→ **YOUR GOAL**:
Please report every line of the records that contains the word "bounding", copying each such line in full.

→ **DATA TO EXAMINE**:

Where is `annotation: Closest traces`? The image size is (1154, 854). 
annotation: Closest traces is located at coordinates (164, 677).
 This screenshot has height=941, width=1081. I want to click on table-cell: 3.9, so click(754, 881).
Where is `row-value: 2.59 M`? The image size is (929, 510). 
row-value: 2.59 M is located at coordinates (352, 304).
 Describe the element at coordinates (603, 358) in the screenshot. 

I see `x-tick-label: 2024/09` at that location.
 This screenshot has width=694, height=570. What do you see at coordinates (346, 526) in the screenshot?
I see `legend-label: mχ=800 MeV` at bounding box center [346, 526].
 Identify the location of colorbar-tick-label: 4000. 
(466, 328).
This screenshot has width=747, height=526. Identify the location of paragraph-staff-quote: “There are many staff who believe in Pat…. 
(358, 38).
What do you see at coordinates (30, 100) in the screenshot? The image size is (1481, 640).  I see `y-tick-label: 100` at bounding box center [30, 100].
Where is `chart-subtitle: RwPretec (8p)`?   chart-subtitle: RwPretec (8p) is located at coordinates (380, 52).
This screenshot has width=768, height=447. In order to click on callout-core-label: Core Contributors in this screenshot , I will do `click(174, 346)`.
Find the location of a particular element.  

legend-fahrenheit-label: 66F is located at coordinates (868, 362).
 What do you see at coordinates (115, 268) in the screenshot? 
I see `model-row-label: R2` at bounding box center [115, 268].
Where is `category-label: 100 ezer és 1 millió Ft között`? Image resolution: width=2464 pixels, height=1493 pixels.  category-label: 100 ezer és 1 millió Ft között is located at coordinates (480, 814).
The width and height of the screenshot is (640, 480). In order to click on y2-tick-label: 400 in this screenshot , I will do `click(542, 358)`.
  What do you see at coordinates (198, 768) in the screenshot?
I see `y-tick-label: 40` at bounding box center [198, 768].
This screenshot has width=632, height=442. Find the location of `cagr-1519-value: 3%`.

→ **TASK RESULT**:
I see `legend-label: mχ=800 MeV` at bounding box center [346, 526].
What do you see at coordinates (30, 100) in the screenshot? The image size is (1481, 640).  I see `y-tick-label: 100` at bounding box center [30, 100].
I see `model-row-label: R2` at bounding box center [115, 268].
I see `y-tick-label: 40` at bounding box center [198, 768].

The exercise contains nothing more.